(Collected data entries)
*****

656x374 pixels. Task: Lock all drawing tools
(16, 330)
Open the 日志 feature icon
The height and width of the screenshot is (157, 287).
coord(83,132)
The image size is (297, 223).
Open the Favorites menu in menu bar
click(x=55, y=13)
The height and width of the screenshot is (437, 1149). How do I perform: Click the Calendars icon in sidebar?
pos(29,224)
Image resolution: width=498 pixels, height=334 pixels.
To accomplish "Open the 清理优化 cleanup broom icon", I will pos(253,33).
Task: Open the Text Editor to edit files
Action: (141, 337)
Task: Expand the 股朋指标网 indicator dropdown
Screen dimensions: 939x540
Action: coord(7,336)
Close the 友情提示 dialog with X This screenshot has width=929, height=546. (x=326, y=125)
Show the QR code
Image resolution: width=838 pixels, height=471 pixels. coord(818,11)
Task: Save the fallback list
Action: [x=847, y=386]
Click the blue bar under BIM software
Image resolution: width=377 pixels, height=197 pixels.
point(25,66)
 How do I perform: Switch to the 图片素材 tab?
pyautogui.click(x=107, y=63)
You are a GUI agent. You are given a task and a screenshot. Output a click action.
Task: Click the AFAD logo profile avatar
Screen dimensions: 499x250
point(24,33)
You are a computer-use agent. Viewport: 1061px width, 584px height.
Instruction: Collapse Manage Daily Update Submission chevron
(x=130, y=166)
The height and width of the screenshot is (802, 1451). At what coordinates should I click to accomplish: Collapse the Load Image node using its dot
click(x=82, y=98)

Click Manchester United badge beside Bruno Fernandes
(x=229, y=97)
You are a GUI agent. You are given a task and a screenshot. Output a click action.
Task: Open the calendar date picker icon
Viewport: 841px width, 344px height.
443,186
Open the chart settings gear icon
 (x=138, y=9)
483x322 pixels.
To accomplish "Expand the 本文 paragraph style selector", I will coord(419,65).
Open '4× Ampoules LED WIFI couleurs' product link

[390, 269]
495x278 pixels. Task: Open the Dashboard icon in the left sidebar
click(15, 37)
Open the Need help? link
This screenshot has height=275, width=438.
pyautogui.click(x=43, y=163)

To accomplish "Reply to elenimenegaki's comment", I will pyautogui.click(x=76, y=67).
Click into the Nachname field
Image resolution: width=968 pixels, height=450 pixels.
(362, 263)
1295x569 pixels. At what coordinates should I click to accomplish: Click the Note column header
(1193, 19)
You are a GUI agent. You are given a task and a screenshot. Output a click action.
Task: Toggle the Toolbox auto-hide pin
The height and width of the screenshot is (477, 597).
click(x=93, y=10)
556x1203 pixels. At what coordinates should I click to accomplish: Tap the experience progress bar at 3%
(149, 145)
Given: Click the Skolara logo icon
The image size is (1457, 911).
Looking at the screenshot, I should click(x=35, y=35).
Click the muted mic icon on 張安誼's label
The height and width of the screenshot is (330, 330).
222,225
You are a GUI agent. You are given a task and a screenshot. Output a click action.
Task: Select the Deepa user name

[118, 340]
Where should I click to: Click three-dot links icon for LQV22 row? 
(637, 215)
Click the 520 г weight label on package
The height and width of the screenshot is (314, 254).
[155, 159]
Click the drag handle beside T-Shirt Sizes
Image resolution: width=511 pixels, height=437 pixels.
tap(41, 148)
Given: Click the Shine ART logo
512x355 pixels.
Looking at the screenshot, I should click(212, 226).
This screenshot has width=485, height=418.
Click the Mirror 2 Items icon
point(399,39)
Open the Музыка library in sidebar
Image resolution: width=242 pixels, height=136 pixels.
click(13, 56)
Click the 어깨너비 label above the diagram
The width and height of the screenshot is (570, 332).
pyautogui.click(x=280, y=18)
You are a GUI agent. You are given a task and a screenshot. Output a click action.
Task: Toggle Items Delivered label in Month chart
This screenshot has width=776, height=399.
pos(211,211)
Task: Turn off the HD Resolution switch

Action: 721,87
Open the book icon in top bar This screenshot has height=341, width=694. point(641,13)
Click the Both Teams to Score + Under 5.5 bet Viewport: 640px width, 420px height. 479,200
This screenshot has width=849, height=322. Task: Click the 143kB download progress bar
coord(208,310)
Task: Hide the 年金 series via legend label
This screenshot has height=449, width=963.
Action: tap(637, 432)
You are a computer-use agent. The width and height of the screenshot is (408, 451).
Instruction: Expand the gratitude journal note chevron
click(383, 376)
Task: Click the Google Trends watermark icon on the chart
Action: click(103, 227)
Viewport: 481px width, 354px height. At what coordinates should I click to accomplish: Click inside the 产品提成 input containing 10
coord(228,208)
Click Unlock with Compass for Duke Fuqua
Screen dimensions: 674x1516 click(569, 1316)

*****

=== INSTRUCTIONS TO FOLLOW ===
The answer consists of the lines above that include the word "computer", each copied exactly.

=== ANSWER SPACE ===
You are a computer-use agent. Viewport: 1061px width, 584px height.
You are a computer-use agent. The width and height of the screenshot is (408, 451).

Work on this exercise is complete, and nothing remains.